Modeling tax evasion with genetic algorithms

The U.S. tax gap is estimated to exceed $450 billion, most of which arises from non-compliance on the part of individual taxpayers (GAO 2012; IRS 2006). Much is hidden in innovative tax shelters combining multiple business structures such as partnerships, trusts, and S-corporations into complex transaction networks designed to reduce and obscure the true tax liabilities of their individual shareholders.
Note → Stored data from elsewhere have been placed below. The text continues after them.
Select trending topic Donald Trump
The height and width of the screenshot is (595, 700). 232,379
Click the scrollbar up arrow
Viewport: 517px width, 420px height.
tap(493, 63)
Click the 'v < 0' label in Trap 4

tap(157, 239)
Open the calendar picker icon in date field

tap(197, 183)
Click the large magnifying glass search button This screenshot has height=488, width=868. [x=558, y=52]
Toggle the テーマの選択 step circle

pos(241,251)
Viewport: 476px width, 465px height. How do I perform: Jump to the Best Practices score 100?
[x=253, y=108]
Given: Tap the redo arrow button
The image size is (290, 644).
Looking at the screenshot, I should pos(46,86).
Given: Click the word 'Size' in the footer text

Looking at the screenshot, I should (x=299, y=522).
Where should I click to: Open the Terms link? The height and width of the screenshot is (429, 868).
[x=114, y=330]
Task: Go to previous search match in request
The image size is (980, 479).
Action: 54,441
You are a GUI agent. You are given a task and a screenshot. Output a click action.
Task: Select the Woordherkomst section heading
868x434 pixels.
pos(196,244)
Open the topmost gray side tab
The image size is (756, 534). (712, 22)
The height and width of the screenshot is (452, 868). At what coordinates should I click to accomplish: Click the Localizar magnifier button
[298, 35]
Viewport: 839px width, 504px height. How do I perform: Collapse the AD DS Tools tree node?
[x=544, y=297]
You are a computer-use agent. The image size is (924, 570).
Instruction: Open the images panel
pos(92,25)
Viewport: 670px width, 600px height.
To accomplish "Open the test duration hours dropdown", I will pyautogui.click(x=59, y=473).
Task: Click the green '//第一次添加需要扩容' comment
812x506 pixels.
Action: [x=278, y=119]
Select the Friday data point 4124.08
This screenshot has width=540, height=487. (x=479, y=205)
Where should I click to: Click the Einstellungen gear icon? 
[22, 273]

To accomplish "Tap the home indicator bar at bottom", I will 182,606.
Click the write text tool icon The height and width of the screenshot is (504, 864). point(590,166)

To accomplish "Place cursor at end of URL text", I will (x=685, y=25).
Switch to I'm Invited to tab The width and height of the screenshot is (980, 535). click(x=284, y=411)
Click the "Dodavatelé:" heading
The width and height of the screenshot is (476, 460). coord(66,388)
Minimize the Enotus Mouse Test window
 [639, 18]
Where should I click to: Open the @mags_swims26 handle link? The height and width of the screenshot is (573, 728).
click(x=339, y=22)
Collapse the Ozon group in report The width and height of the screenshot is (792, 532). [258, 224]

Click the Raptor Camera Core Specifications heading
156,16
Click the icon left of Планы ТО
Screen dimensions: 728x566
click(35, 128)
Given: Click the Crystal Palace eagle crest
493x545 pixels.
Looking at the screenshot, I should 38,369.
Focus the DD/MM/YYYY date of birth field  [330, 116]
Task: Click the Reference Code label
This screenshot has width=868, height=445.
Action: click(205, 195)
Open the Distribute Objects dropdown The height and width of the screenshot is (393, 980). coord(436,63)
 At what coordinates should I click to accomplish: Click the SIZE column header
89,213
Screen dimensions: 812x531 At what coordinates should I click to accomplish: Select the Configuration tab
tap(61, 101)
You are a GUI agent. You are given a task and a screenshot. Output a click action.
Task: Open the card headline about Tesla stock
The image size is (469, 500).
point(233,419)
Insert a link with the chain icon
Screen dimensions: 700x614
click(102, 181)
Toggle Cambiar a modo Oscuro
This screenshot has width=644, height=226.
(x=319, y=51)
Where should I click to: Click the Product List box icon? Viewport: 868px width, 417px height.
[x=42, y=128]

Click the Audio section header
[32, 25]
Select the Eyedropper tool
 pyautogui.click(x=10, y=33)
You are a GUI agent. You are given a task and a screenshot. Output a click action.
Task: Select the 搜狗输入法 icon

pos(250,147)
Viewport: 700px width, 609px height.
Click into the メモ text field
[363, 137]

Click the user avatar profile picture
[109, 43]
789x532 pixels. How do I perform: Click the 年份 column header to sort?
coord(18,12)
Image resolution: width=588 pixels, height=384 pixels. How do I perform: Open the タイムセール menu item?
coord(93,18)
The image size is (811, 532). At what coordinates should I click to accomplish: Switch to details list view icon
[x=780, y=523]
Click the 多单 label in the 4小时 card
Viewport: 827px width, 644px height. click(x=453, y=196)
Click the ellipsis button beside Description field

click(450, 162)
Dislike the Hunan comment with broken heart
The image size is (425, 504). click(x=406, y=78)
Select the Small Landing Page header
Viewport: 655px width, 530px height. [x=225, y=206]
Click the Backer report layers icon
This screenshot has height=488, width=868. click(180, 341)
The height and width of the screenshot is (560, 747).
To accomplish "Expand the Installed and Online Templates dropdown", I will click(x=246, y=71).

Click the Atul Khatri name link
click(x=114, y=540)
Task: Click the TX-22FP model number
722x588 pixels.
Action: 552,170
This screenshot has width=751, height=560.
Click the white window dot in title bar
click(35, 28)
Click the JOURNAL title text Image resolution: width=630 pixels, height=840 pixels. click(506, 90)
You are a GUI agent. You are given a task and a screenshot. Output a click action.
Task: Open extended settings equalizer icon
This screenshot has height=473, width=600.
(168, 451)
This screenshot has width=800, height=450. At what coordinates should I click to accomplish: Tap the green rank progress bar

One known gambit employed by these shelters is to offset real gains in one part of a portfolio by creating artificial capital losses elsewhere through the mechanism of “inflated basis” (TaxAnalysts 2005), a process made easier by the relatively flexible set of rules surrounding “pass-through” entities such as partnerships (IRS 2009). The ability to anticipate the likely forms of emerging evasion schemes would help auditors develop more efficient methods of reducing the tax gap. To this end, we have developed a prototype evolutionary algorithm designed to generate potential schemes of the inflated basis type described above. The algorithm takes as inputs a collection of asset types and tax entities, together with a rule-set governing asset exchanges between these entities. The schemes produced by the algorithm consist of sequences of transactions within an ownership network of tax entities. Schemes are ranked according to a “fitness function” (Goldberg in Genetic algorithms in search, optimization, and machine learning. Addison-Wesley, Boston, 1989); the very best schemes are those that afford the highest reduction in tax liability while incurring the lowest expected penalty.